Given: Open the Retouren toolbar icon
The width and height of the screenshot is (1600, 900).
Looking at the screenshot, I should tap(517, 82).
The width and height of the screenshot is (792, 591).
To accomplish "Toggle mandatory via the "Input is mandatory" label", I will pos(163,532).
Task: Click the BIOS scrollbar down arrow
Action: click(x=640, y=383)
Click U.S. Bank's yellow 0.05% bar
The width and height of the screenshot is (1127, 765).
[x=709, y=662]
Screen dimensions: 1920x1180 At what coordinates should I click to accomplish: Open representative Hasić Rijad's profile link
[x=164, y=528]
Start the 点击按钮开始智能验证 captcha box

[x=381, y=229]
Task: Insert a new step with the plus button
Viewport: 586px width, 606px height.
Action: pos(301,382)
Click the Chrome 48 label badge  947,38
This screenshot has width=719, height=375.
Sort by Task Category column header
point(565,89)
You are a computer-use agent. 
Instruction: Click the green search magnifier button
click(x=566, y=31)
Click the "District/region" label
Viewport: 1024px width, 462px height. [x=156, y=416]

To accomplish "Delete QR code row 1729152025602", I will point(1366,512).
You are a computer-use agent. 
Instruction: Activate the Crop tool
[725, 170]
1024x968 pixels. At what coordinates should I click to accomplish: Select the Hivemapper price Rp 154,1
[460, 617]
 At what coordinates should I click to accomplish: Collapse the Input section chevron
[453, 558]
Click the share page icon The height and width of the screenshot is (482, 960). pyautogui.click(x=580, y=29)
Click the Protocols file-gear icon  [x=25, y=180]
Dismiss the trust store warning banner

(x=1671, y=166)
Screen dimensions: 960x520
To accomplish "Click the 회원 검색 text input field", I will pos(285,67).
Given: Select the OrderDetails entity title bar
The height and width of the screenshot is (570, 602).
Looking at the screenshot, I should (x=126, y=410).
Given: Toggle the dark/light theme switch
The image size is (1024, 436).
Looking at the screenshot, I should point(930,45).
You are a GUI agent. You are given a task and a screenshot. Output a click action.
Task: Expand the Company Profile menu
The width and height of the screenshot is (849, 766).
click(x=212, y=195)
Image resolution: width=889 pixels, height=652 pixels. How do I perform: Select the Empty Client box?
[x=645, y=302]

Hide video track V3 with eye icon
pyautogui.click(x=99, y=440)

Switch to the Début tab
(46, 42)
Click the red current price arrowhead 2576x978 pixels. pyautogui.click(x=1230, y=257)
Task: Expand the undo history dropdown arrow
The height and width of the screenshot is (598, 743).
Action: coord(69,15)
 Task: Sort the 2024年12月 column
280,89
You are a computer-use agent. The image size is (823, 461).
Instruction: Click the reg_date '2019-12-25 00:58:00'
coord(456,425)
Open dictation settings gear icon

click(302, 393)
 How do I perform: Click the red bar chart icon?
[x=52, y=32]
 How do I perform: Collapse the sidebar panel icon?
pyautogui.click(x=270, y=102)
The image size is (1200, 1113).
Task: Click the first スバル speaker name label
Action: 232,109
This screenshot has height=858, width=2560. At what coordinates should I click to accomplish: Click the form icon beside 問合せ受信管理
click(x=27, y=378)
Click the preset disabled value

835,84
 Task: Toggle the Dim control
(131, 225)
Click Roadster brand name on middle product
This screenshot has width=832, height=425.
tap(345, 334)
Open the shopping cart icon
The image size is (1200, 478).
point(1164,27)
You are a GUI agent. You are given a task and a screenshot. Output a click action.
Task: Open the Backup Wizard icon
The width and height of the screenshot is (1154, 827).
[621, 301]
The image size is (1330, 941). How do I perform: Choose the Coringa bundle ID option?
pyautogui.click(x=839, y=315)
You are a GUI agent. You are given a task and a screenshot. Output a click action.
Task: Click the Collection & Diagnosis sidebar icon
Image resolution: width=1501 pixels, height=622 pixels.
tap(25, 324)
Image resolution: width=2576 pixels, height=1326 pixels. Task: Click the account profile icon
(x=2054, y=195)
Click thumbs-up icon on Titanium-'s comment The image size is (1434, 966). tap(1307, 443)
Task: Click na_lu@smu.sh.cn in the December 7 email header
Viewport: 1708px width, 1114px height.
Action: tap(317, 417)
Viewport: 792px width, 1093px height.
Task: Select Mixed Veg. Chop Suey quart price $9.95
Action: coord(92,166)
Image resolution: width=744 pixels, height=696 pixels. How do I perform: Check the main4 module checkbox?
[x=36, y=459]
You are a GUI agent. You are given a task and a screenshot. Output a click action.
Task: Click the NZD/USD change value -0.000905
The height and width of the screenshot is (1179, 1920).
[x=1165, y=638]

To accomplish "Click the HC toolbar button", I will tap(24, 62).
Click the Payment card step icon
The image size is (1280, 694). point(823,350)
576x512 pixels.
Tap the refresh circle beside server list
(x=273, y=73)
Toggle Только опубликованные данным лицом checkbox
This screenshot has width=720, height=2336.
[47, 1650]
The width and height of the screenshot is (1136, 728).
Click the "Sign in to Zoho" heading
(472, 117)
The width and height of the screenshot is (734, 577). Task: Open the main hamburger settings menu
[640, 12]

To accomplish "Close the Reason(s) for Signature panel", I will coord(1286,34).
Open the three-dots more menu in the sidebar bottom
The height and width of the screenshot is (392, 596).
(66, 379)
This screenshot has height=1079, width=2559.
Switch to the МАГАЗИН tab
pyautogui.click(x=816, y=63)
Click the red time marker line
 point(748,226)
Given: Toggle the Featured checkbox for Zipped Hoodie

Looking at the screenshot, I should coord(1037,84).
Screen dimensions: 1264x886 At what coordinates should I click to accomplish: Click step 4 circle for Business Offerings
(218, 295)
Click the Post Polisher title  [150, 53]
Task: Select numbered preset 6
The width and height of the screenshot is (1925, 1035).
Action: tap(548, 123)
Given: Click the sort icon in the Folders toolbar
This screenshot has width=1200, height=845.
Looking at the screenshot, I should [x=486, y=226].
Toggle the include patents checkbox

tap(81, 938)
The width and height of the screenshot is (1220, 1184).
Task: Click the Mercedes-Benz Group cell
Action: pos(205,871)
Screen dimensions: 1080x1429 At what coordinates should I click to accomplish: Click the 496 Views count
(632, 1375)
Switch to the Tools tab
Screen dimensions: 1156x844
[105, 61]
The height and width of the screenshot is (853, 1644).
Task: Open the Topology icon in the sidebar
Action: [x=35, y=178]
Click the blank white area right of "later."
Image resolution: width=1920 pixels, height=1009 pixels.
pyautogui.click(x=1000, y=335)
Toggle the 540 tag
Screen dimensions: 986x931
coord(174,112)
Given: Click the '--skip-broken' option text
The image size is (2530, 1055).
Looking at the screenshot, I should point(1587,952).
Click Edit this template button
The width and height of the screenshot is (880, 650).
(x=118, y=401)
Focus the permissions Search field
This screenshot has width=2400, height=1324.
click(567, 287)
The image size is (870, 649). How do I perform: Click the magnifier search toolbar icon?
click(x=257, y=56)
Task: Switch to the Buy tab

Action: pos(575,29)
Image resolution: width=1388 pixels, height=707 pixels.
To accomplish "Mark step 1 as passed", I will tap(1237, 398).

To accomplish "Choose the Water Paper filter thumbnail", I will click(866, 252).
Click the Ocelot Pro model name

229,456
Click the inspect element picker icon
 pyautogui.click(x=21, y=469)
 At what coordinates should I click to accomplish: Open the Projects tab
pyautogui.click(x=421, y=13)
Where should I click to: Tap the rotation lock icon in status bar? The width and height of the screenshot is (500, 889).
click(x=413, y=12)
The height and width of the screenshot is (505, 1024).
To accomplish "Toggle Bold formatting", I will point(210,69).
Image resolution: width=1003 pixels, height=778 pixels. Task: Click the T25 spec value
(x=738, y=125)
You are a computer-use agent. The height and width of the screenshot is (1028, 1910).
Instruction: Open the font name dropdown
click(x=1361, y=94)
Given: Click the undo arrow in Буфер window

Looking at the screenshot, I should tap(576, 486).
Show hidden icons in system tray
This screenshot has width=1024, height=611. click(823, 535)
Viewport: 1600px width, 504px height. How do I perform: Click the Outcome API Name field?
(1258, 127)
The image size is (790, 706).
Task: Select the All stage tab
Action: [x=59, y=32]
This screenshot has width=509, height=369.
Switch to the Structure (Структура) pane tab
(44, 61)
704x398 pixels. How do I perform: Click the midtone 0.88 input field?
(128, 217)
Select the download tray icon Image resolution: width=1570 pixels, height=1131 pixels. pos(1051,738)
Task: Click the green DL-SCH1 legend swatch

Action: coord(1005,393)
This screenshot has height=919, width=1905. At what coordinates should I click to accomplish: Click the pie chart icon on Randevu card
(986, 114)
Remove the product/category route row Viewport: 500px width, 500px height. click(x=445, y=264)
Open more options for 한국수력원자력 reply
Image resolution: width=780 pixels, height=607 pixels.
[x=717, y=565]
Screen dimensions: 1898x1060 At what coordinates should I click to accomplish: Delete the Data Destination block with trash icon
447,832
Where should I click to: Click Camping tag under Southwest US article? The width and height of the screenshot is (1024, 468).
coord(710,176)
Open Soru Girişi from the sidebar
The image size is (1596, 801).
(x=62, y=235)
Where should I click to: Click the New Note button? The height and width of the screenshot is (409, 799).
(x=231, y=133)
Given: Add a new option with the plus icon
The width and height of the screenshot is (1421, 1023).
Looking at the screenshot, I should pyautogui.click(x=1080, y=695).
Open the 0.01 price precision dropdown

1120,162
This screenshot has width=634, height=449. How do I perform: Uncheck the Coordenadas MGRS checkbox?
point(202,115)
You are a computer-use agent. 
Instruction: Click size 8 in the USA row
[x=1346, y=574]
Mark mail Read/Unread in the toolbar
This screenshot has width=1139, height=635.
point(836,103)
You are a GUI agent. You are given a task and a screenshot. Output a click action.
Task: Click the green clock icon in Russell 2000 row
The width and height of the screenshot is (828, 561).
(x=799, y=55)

####

— WHAT THE TASK REQUIRES —
Where a line in the records above contains the word "plus", copy that line.

— OUTPUT OF THE TASK —
Task: Insert a new step with the plus button
Given: Add a new option with the plus icon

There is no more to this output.